Google stormed the world with a compelling proposition for Android: OEMs could get some of that modern iPhone magic and sell lots of phones. And it was free! There was a dark side, however: the manufacturers surrendered platform independence to Google, with all the downsides that entailed. These downsides weren’t too apparent as Google rampaged on, improving the platform enormously, far faster than anyone expected. As a business case lesson in “execution”, Android’s progress from 2009 to last year has very few rivals. Today it enjoys close to 80 per cent market share worldwide.

But last year Google took its foot off the gas. Even within the Android empire at Google, attentions range from laptops, TVs, home automation, watches and other wearables, and the Internet of Things. IoT was the big deal at this year’s annual I/O developer event. Never mind the balloons, robots, driverless cars and other things competing for the R&D budget at Google. For the past two years, in fact since the ART runtime was dropped in, Android has barely changed. There’s been a cosmetic makeover, and that’s about it. It’s all tweaks.

But if you’re an Android OEM, look what happens when you try and differentiate yourself through software. Samsung is a case in point. It developed a radically new and stylish magazine UI for its Galaxy devices – but Google crushed it. It wanted deep level platform security to make its phones more attractive to enterprises. Google crushed that too. Samsung has to work higher up the stack than it would like.

Last week’s I/O event underlined how little software wiggle room Google leaves for OEMs. Samsung announced Samsung Pay on March 1st, launched to accompany the Galaxy S6s – impressive work coming only six months after Apple revealed Apple Pay. Last week Google announced Google Pay. How do you think Samsung’s app can compete with those two platform giants?

Now you can argue that this is Baumol's “Free Market Innovation Machine” working exactly as it should? I can hear Mr Worstall cranking his PCW into life.

Google has brought to the mass market a far more affordable version of Apple’s expensive innovations. Many consumer electronics devices start costly, and the prices fall. Eventually they become cheap enough to include in a Christmas cracker. That’s undoubtedly a good thing – but it isn’t inevitable. Cars haven’t followed this path at all.

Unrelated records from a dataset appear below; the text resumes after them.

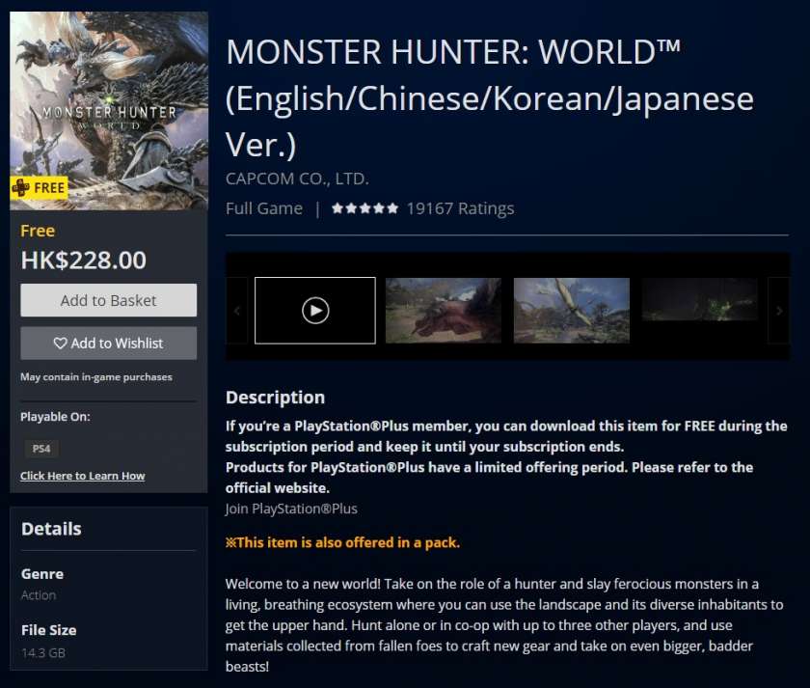
Task: Click the CAPCOM CO., LTD. publisher name
Action: pyautogui.click(x=297, y=179)

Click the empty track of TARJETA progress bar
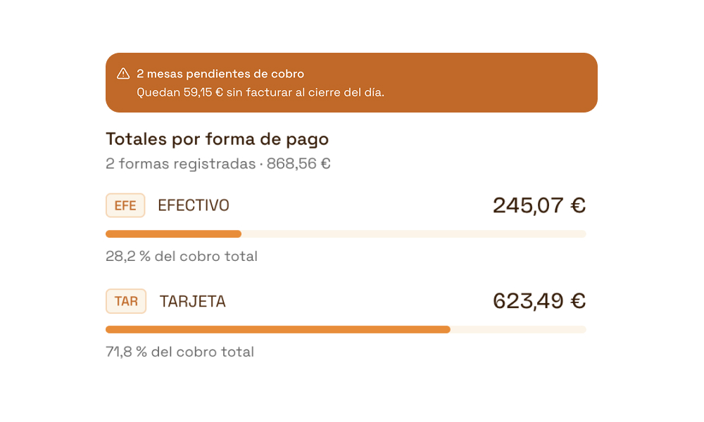tap(518, 330)
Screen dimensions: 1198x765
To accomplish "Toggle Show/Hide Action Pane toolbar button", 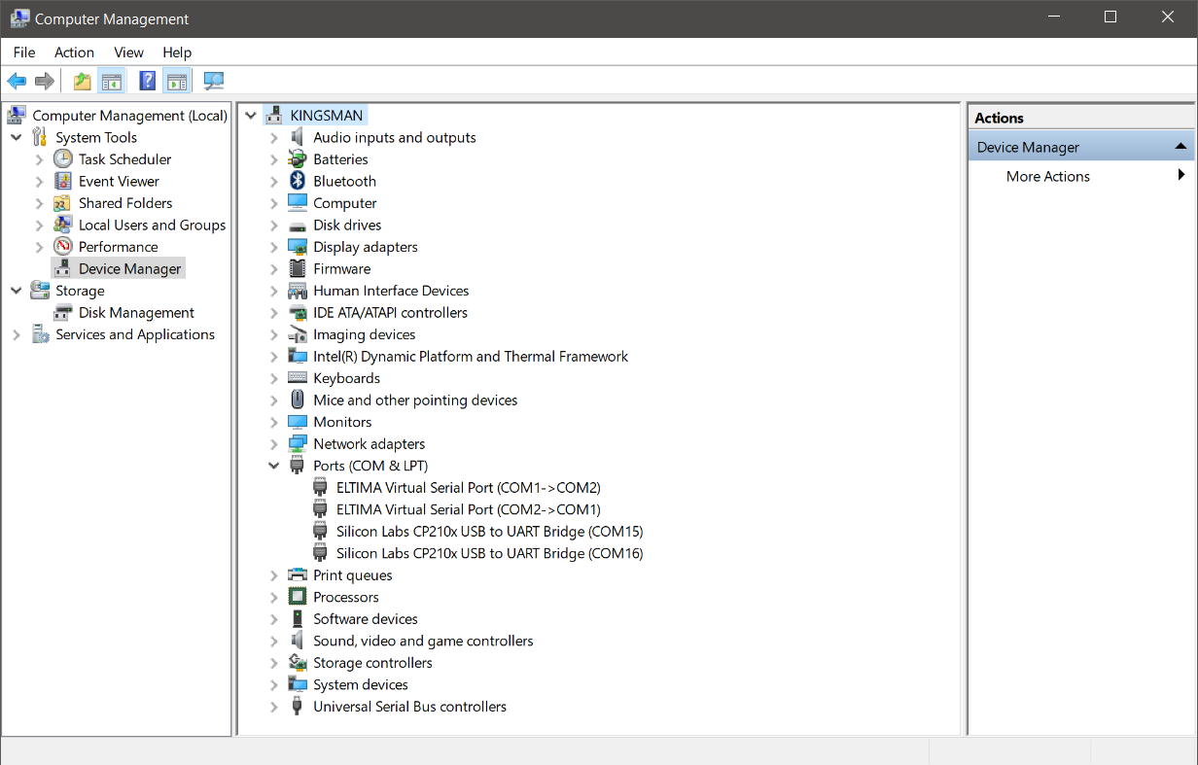I will pos(176,81).
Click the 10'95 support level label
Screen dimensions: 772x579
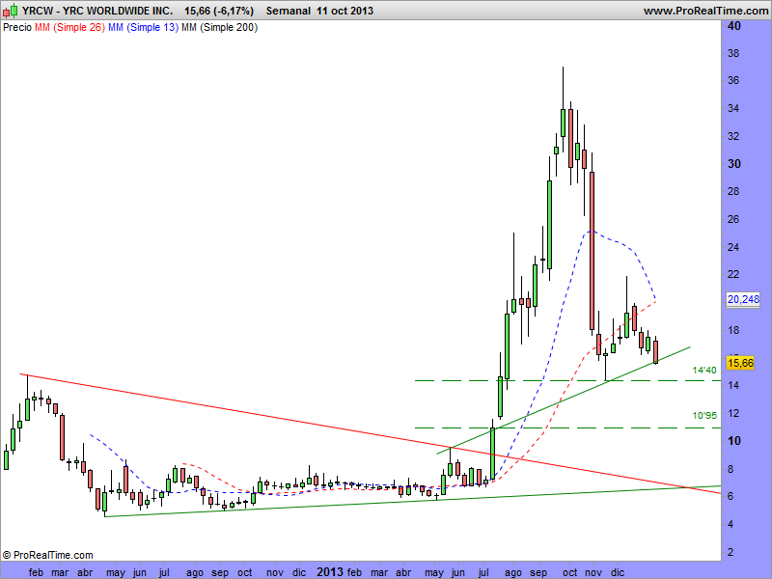(x=703, y=416)
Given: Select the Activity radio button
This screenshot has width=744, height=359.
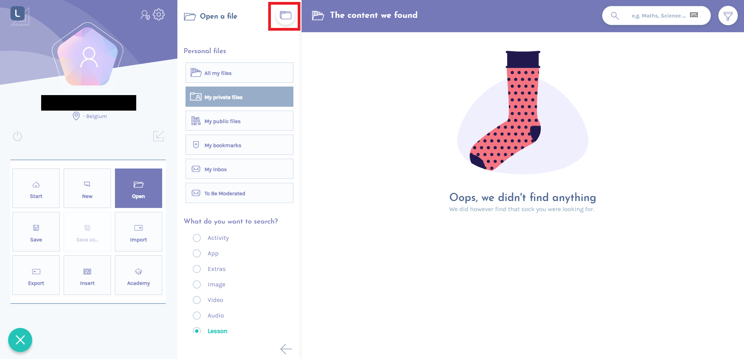Looking at the screenshot, I should 197,238.

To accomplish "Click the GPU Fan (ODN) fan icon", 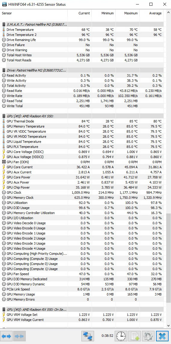I will (x=4, y=162).
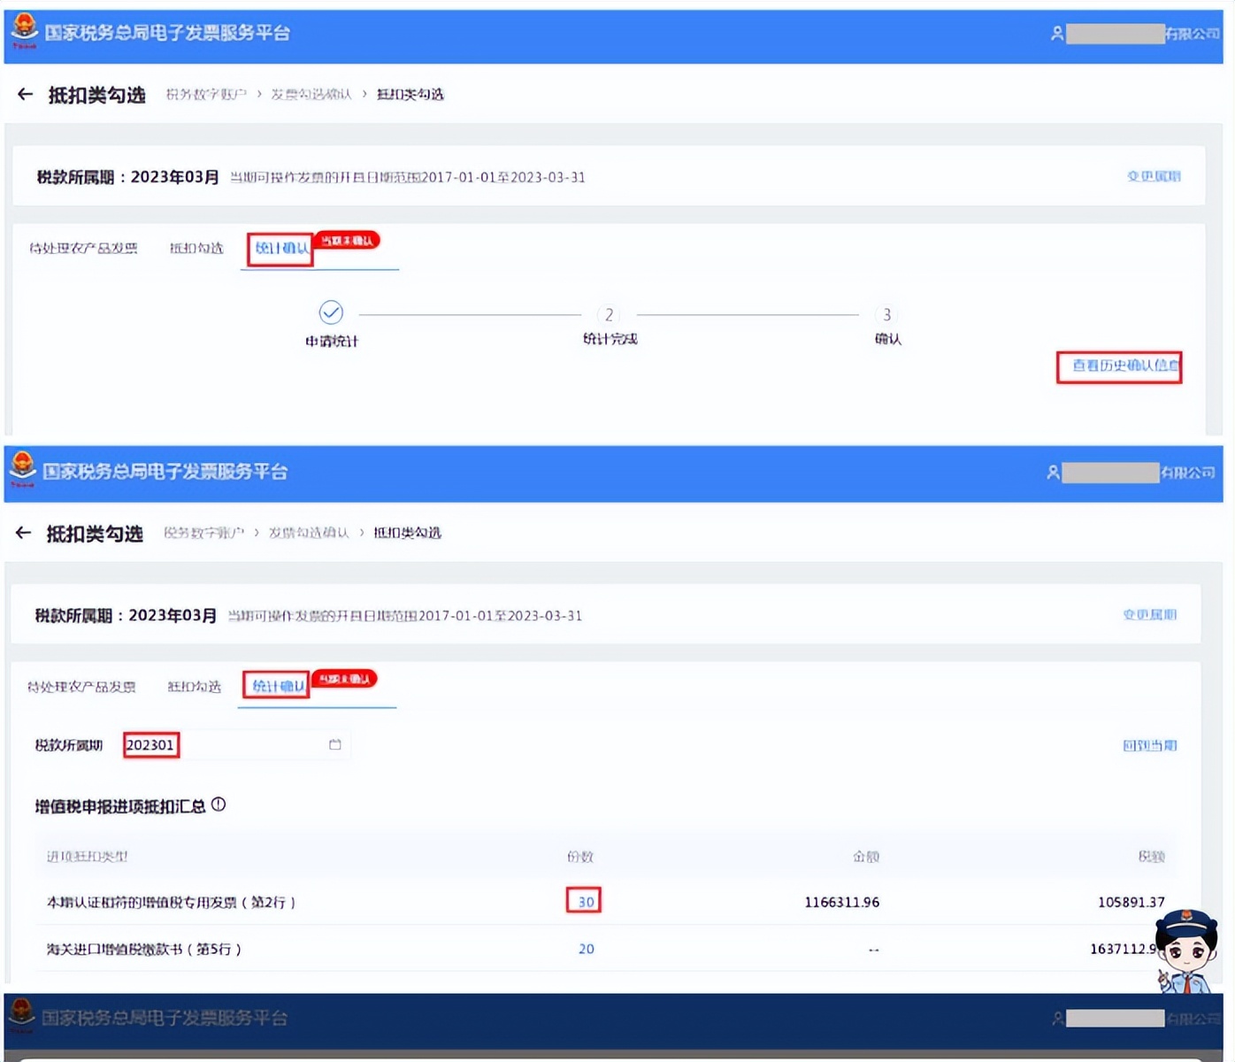Open 查看历史确认信息
Image resolution: width=1235 pixels, height=1062 pixels.
tap(1119, 367)
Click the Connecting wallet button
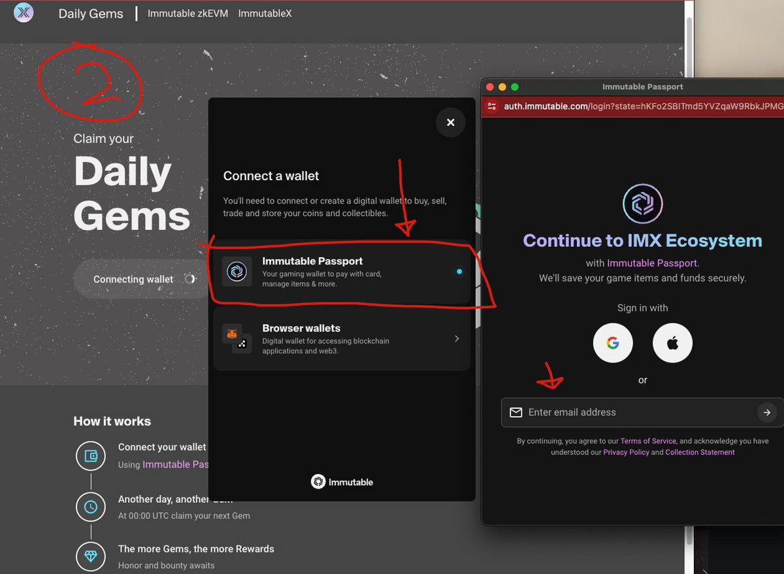Screen dimensions: 784x574 pyautogui.click(x=137, y=279)
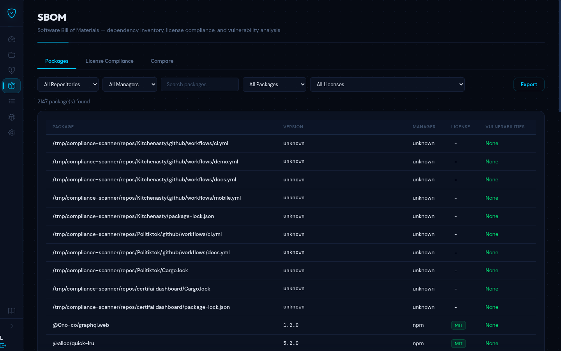Image resolution: width=561 pixels, height=351 pixels.
Task: Open the settings gear icon in sidebar
Action: 11,133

Car manufacturers retain control of key parts of the business proposition, such as the engine and dealer networks. Combined with the high barriers to entry into the market, this ensures only one American start-up car company since Chrysler has become a success: Tesla. Samsung clearly wanted to knit the many disparate consumer offerings – TVs, air conditioners, wearables – together to achieve something similar.

Google has other ideas. Last year, its Silver program relegated the top-tier OEMs to the role of a component supplier, much as PCs became white box commodities subordinate to Wintel. Consumers would see the Silver brand and know it was a quality kitemark – it de-risked Android, and Google offered premium service for Silver phones. Lower-cost Chinese manufacturers and operators rather liked it, but the OEMs screamed so loudly Google withdrew the scheme.

For years, analysts have been advising phone OEMs to “hang together, or you’ll hang separately”: to create a platform on Android that they could control. That looks further away than ever today, and even if it happened, it is probably be too late. Much as striking workers have little real bargaining power if the employer knows they can fill their posts with cheap replacement labour, the Android OEMs today have very little clout. Huawei, Meizu, Xiaomi and dozens of others are standing by.

Oppenheimer singles out Samsung for disappointing results, but it’s got the furthest to fall merely because it’s the biggest. The bloodbath has been underway for some time. The OEMs are only just starting to count the cost of “free” in the “free platform” proposition. ®

Bootnote

* The original – “when Paris sneezes Europe catches a cold” – is attributed to Metternich, the Austrian chancellor.